======== DATA IN THIS EXERCISE ========

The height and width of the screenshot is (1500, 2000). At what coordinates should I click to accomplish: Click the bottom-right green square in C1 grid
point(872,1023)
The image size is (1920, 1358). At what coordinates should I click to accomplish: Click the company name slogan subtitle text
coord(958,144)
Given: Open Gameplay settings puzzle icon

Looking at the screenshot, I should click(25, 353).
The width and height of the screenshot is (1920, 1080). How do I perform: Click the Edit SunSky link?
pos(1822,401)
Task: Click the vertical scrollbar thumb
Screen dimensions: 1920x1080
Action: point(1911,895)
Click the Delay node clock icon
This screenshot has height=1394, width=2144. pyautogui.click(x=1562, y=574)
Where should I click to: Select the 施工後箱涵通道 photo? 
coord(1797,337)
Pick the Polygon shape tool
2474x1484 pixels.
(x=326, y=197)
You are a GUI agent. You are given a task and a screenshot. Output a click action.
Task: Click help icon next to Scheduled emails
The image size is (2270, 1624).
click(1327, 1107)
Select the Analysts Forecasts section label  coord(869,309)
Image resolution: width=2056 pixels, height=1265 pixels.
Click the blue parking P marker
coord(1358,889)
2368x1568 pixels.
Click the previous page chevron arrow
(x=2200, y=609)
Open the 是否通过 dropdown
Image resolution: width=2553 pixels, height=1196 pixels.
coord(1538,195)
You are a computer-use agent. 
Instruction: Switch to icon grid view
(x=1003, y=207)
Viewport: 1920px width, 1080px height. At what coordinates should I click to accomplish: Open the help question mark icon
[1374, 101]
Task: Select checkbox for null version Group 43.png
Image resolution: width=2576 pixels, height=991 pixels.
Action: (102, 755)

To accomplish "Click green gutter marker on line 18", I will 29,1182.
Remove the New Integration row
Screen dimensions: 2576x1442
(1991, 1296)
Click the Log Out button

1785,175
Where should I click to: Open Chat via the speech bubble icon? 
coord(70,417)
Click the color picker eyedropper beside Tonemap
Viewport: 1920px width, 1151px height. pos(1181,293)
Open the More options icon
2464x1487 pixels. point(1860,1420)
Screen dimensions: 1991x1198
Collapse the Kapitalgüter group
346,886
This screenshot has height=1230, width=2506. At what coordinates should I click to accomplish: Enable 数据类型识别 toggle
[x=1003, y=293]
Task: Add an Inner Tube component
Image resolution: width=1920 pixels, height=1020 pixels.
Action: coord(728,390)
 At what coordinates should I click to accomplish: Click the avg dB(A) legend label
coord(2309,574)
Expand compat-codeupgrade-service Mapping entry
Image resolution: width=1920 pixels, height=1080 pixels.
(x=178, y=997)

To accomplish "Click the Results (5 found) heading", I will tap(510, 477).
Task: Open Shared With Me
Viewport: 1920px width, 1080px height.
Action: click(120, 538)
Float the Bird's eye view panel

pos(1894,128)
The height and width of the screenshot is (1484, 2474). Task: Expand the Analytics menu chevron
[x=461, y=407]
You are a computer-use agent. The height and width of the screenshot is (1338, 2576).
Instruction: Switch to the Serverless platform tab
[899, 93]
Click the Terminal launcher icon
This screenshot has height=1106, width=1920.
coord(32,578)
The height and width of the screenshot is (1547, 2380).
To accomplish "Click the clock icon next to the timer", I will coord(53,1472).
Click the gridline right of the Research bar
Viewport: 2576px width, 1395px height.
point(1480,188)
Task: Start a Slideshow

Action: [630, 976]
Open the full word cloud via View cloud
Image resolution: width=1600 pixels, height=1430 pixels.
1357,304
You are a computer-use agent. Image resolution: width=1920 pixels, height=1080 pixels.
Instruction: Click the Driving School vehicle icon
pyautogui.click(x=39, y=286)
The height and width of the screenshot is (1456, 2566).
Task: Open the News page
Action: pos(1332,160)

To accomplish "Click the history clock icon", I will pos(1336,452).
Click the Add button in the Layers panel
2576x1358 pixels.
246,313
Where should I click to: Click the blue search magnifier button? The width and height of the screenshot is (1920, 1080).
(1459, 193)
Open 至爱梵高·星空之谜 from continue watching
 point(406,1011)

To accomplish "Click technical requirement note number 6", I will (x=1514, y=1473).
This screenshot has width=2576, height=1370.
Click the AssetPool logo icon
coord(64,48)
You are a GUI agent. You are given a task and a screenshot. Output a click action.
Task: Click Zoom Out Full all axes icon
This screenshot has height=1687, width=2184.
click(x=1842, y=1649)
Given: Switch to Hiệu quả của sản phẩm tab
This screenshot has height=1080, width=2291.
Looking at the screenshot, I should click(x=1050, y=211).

========

The response consists of the lines above that contain "computer".

You are a computer-use agent. 
You are a computer-use agent. The height and width of the screenshot is (1338, 2576).
You are a computer-use agent. Image resolution: width=1920 pixels, height=1080 pixels.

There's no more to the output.